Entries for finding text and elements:
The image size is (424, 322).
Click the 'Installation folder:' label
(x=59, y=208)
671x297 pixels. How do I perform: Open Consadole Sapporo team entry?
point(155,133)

■ Written task
Copy out the listing above again, line for line and without any changes.

■ Solution to this exercise
The image size is (424, 322).
Click the 'Installation folder:' label
(x=59, y=208)
671x297 pixels. How do I perform: Open Consadole Sapporo team entry?
point(155,133)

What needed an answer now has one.